The cases reiterate the need for an employer to make clear to the union why it believes that it is entitled to impose a new working arrangement. This puts the union on notice that inducing their members to refuse to comply would be an unlawful inducement. Please contact Marc Meryon, Head of Industrial Relations (marcmaryon@eversheds.com), if you wish to discuss these cases.

Cavanagh and ors v Sec of State for Work and Pensions: withdrawing check-off

C, an employee of the Department for Work and Pensions, had opted to have his PCS subscription paid via a check-off arrangement (his employer deducted it from his salary and paid it to PCS). After consultation, his employer ended check-off.
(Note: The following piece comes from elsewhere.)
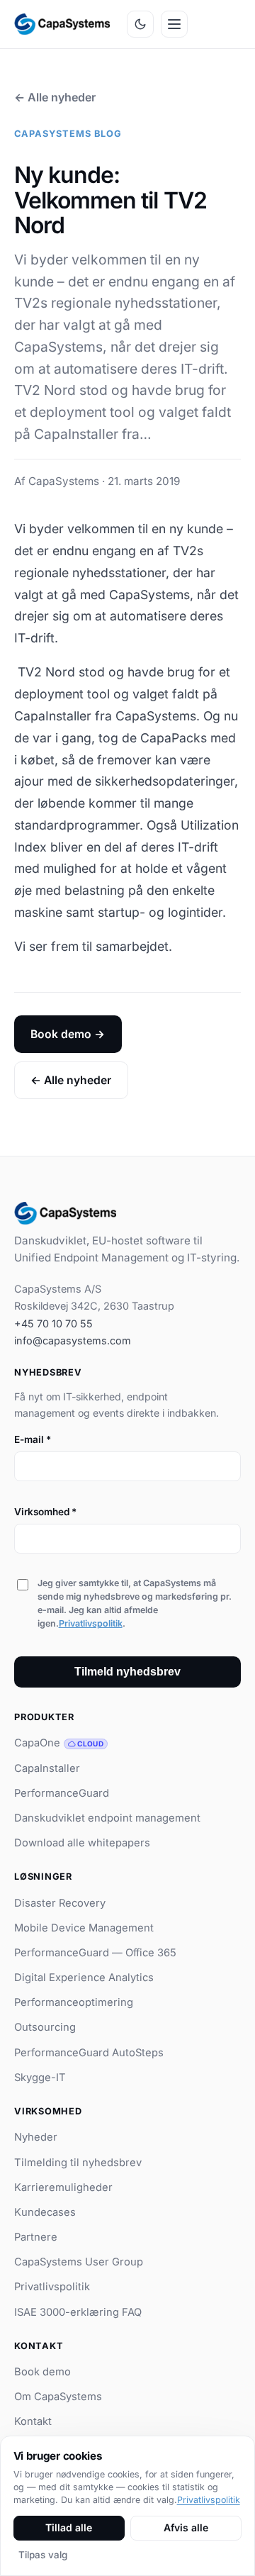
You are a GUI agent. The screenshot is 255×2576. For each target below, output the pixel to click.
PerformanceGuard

C claimed that he had a contractual right to insist that check-off was continued. PCS also claimed that it could enforce check-off arrangements against the employer under the Contracts (Rights of Third Parties) Act 1999, which allows a third party to enforce a contractual term if it ‘purports to confer a benefit' on that person. The High Court agreed with C and PCS, meaning that the employer was obliged to continue with check-off.

The case is an important reminder to employers to review contractual risks if they wish to end check-off. Whether it is a contractual right depends on the facts of each case; here, the Court had to decide the contractual interpretation of words in a salary policy, given its historic context.

Sec of State for Education v NUT: government funding and ‘political’ trade disputes

The National Union of Teachers (NUT) called a one day strike in protest at the Secretary of State’s (SOS) refusal to increase funding of sixth form colleges. This, the NUT alleged, detrimentally effected their members pay and jobs. The dispute was not with the colleges employing the teachers.

The SOS applied for an injunction to stop the strike alleging that the NUT’s action was not a ‘trade dispute’, because its purpose was political (to secure higher funding of sixth form colleges) and therefore unlawful. The Judge disagreed with the SOS, deciding that the union’s aim was to protect its members’ jobs by defending the sixth form college sector – defending the colleges was the means to the end, not the end in itself. It did not matter that the dispute was with the SOS and not the employers given that statute (TULRCA s244(2)(c)) provides that a trade dispute may still exist if it cannot be settled without the SOS exercising a statutory power (here, the funding power). The injunction was refused. It is an useful case for those employers facing the threat of industrial action which has a mix of political and job-related causes with the courts having to decide whether the latter is the predominant purpose.

TCS Services v United Voices of the World: protests - free speech or public disorder?

TCS contracted with managing agents to supply cleaners to a building in the City of London. United Voices of the World is a ‘grassroots, member-led, trade union that campaigns for labour rights in London’. Some of TCS’s cleaners are members of the union. A dispute ensued over redundancies, recognition and wage levels. The union wrote to some of the building’s tenants, stating its intention to stage direct action at the building to draw attention to their dispute with TCS. TCS applied for an injunction to stop the protest.

The Judge considered the tipping point between a demonstration exercising lawful free speech rights and one involving unlawful public disorder, harassment and intimidation, which must be prevented. He concluded that the union had threatened ‘noisy, intimidating, mass protest’ by protesters with no connection with the workers with the objective of harassing TCS and embarrassing it into conceding to the union’s demands. An injunction including a geographical exclusion zone, i.e. restricting protest around the building and nearby streets, was granted. While an unusual case, it demonstrates the limits of lawful protest (sometimes pursued as an alternative to strike action), particularly if it threatens physical confrontation at close quarters between protesters and those seeking to go about their lawful daily activities.